• STUDY MATERIAL
----------
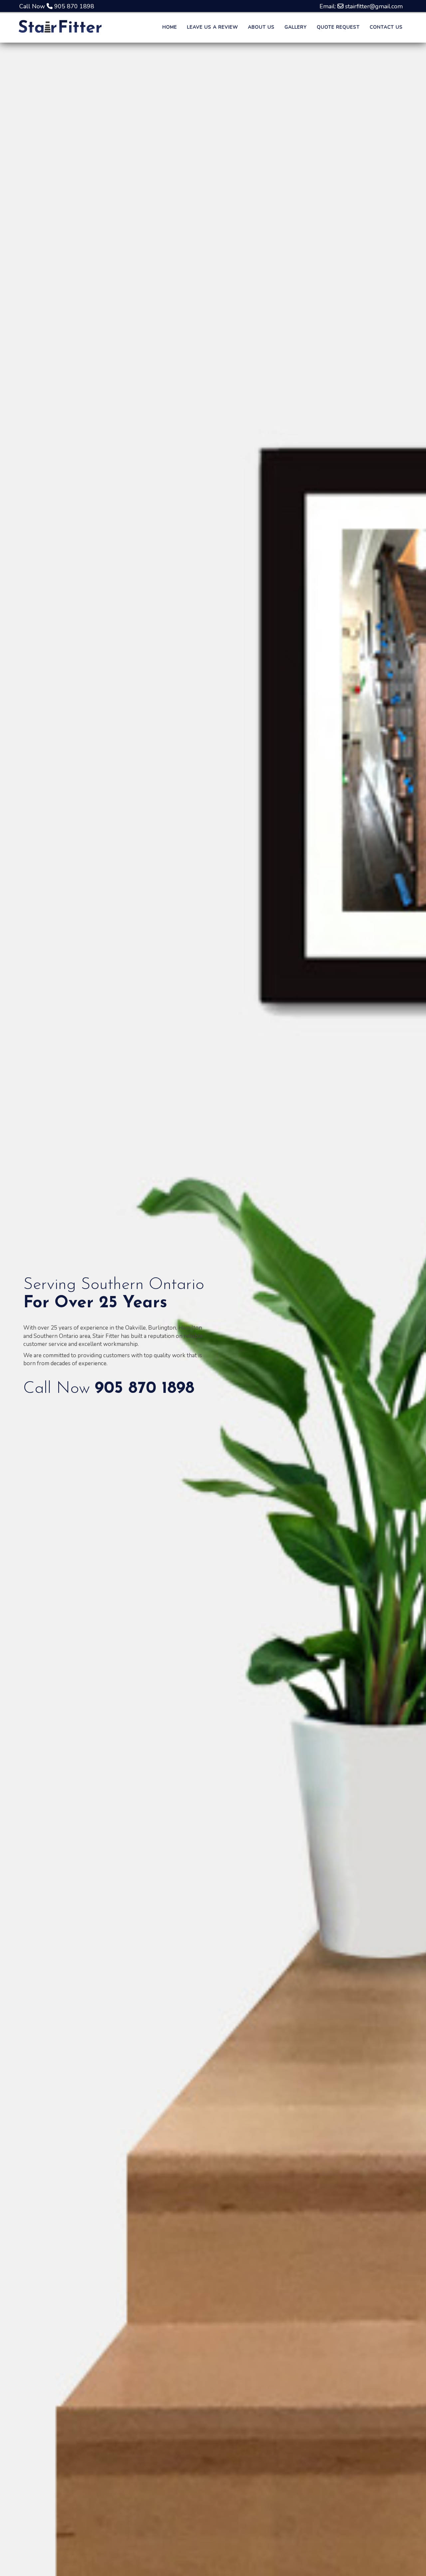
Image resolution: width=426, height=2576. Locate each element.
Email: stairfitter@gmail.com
----------
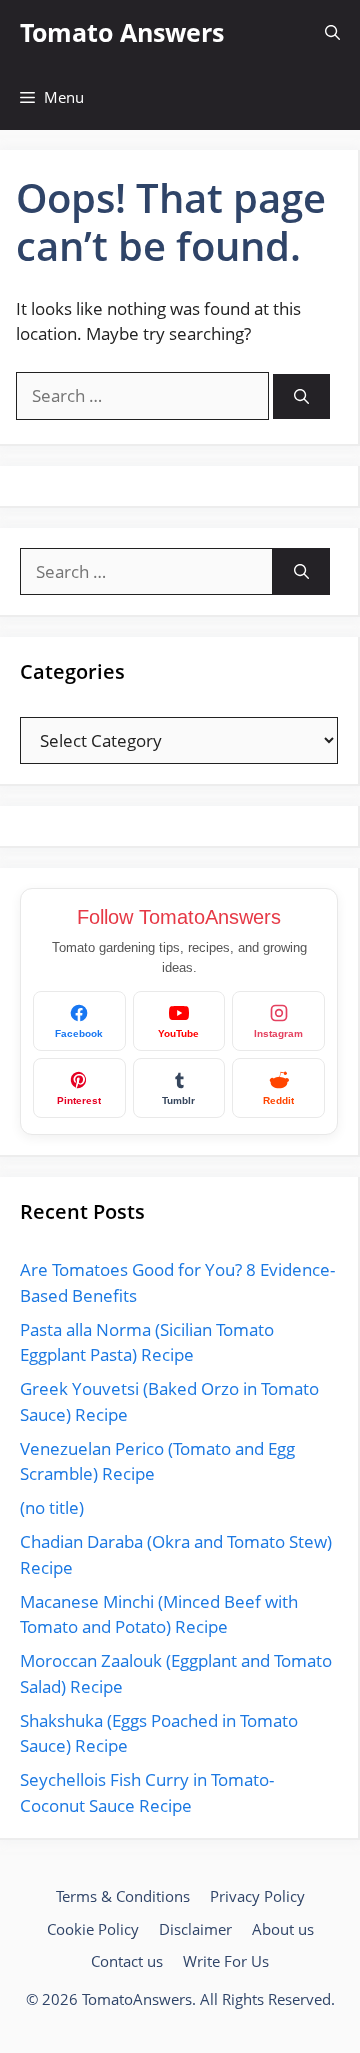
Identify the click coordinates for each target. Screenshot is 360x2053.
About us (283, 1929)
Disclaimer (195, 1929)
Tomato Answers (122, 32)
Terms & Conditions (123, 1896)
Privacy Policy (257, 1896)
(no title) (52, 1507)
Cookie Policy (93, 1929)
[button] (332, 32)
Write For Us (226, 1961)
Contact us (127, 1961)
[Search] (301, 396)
----------
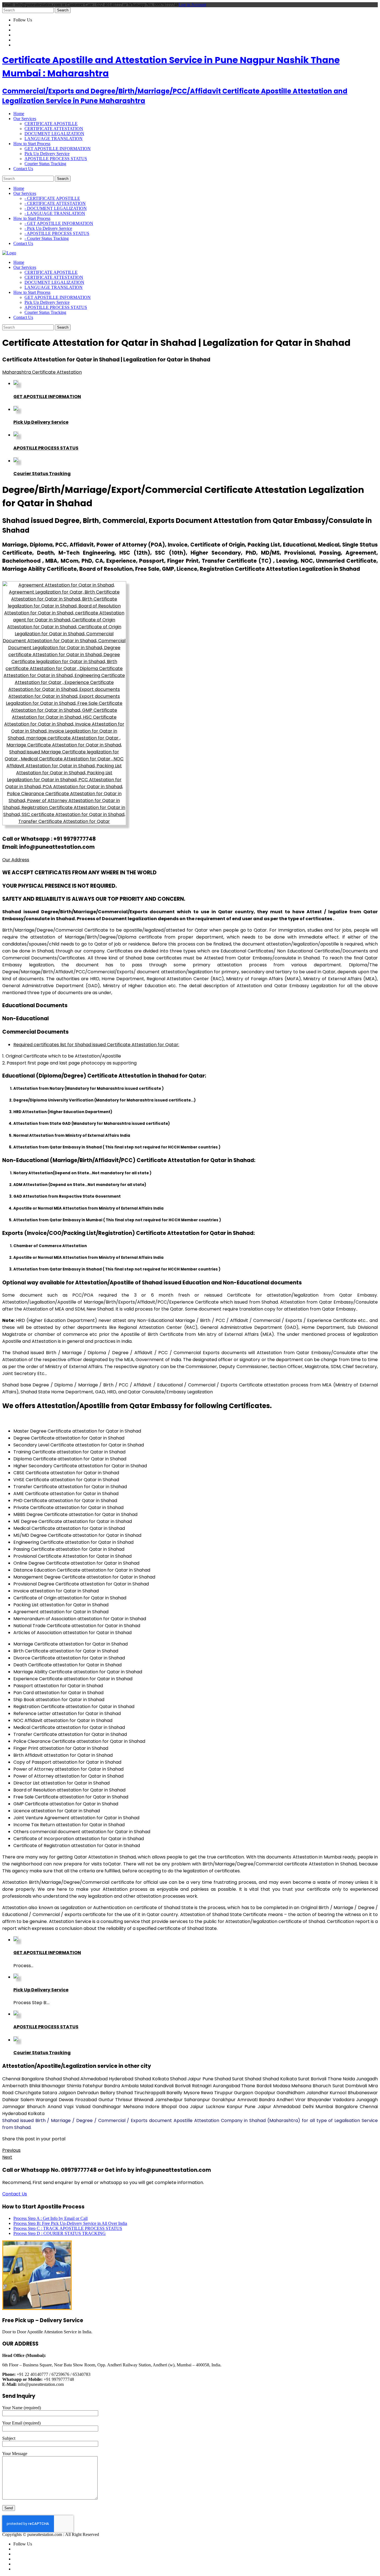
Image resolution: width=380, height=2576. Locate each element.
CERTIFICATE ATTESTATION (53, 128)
----------
Retype, in the same exact form, the lines of the material above from the line holding "Image resolution: width=426, height=2576." through the line holding "Email: stairfitter@gmail.com".

• RESULT
Image resolution: width=426, height=2576. Locate each element.
Email: stairfitter@gmail.com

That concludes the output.